Migrating Enterprise DataWare House to Big data

I had many informal chats with friends, who manage traditional EDW at large corporations and want to migrate to big data. Migration decision has many dimensions – technical, financial, present status disruption, what I will get at “To be” architecture, how I will support new architecture etc etc. Let me answer step by step :-

1.) Should I move to big data : As big data is coming out of hype phase, the reality is seeping in. It will not solve all your problems and all your problems are not big data problems.
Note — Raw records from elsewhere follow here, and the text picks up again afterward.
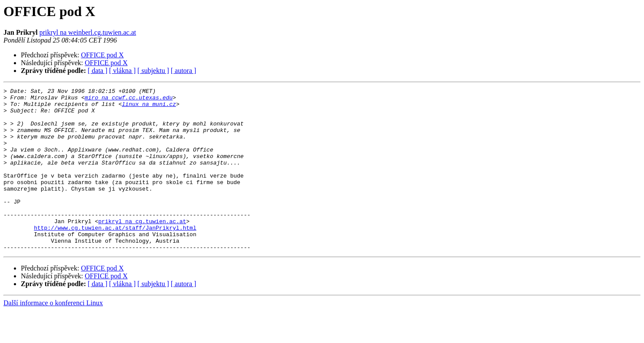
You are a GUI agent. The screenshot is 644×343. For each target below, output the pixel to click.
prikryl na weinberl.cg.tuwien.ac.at (88, 32)
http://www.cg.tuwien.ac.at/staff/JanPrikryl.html (115, 256)
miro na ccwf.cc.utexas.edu (128, 100)
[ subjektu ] (153, 70)
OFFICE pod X (102, 55)
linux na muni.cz (149, 108)
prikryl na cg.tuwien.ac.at (142, 248)
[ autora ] (183, 70)
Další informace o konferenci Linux (53, 335)
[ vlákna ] (122, 70)
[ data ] (97, 70)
  • If your data volume is less than 50 GB, have around 15 attributes , already have data model and ETL working , you are not going to gain a lot from migrating to big data.
  • Big data’s biggest benefit comes from storage space. Typical RDBMS, 1TB cost will be around 20K while on hadoop cluster it would be 3K. So if you have to store huge data move to big data. Also, some companies are using hybrid approach where they archive on big data cluster and keep recent data in their EDW.
  • Second important benefit of big data is latency or processing speed. A typical ETL job takes around 2-3 hours to process 1 GB of data on MPP cluster. While a 20 node hadoop cluster will take around 25 minutes to process that ETL.
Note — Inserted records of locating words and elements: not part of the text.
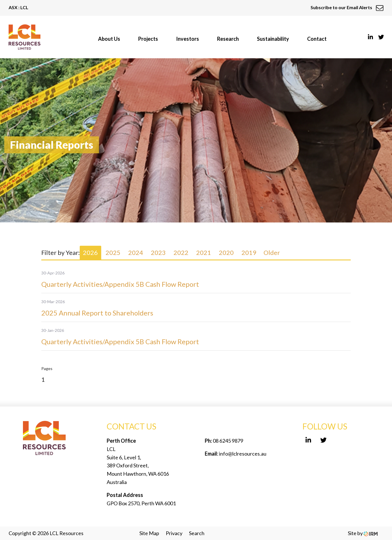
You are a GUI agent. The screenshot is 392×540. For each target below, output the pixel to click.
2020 (226, 252)
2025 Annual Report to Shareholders (97, 313)
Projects (148, 39)
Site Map (149, 533)
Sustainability (273, 39)
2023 (158, 252)
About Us (109, 39)
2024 (136, 252)
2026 (90, 252)
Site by (363, 533)
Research (228, 39)
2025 (113, 252)
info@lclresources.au (243, 454)
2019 (249, 252)
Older (272, 252)
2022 (181, 252)
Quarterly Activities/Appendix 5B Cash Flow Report (120, 284)
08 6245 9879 (227, 441)
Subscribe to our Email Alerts (347, 7)
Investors (188, 39)
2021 (204, 252)
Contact (317, 39)
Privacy (174, 533)
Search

If you are expecting a surge in actionable data volume ( just not any data – that you can store on file system on cheap storage) and want to reduce the time for data pipeline, then you should think of migrating to big data. Though most of big data technology is open sourced, migration will be costly. Generally, it takes12-18 months to migrate EDW to big data. A typical cost may be:

  • Nodes for Production, Staging and Development – 100 node X 6K = 600K
  • 2 Hadoop Admins – 300K – 400K
  • 5 Hadoop Developers – 750K – 1000K
  • Product Manager / Project Manager / UAT / Validating reports – 500K
  • Vendor license / support / training – 300K

As you can see, it is not cheap. But it will help you manage large data volumes and reduce time for data processing. Also data science team will love large volumes of data ( lowest granular level) – they will try to dig out hidden gem from it. Take you call accordingly.
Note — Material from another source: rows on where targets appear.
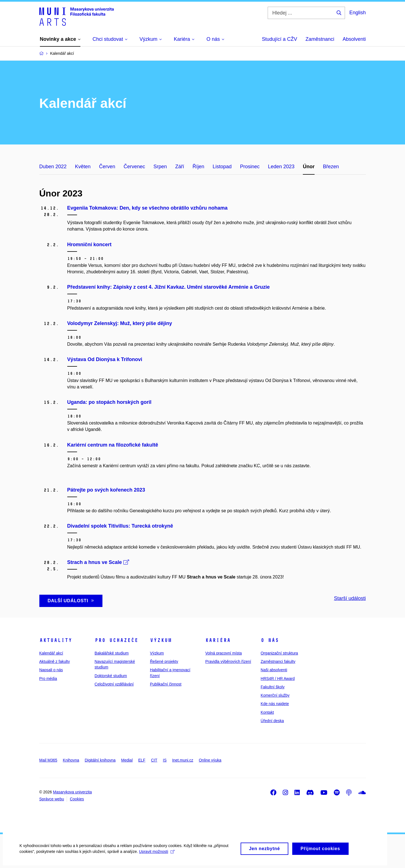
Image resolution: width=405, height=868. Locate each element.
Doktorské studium (111, 676)
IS (165, 760)
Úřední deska (272, 721)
You have decided to move your EDW to big data. Now how to do it ?

2.) How to move to big data :

I am proponent of incremental change. That way business user also be happy as they see added value in quarters not years. And they will also support migration initiatives.

  • Break datamart Silos : It may sound weird, but first step of migration is, use a data virtualizing software ( if you don’t already have) and connect to all data marts. Talk to business users and see what other attributes they may be interested in, from other data marts. Teiid is very populate open source data virtualization server that I have used.
  • Share Metadata Catalogue : Create a metadata repository. Bring metadata from all data marts. Check for common attributes. Look into Personal Identifiable Informations ( PII). Ask business users and data scientist across domains to mark the attributes they will be interested in. Also look into data lineage or source for common attribute to confirm they come from same source or different sources. Data Quality rules should be implemented here. I have used osDQ for this and I am also contributor to it.
  • Share virtualized EDW to Business users : Business user will see first benefit here where he or she will see attributes across domain that will make his or her analysis better. Based on the attributes, he or she interested , create virtualized EDW for them.
  • Time for Data Lake : Now it is time to design your Datalake on big data. Virtualized EDW and source system should give fairly good idea on what is needed for data lake. My previous article should help — https://www.linkedin.com/pulse/how-create-data-lake-vivek-kumar-singh
  • Tee off data pipe line to Data Lake : Don’t cut off data pipeline to EDW, yet. Tee off one pipe and move it to Data Lake on big data. Rewrite or migrate you ETL jobs to big data cluster and move the processed data to new compartment. We have used Apache Spark to write processing jobs on big data cluster. You can use new EDW on big data cluster or take the HDFS files out and put into existing EDW. You can use apache Sqoop for it.
  • Validate old EDW and big data EDW : Let both stream run for couple of months. Validate metadata side by side and data statistics side by side. I have used osDQ for this. If they are matching then cut off data stream to EDW and now your big data in production.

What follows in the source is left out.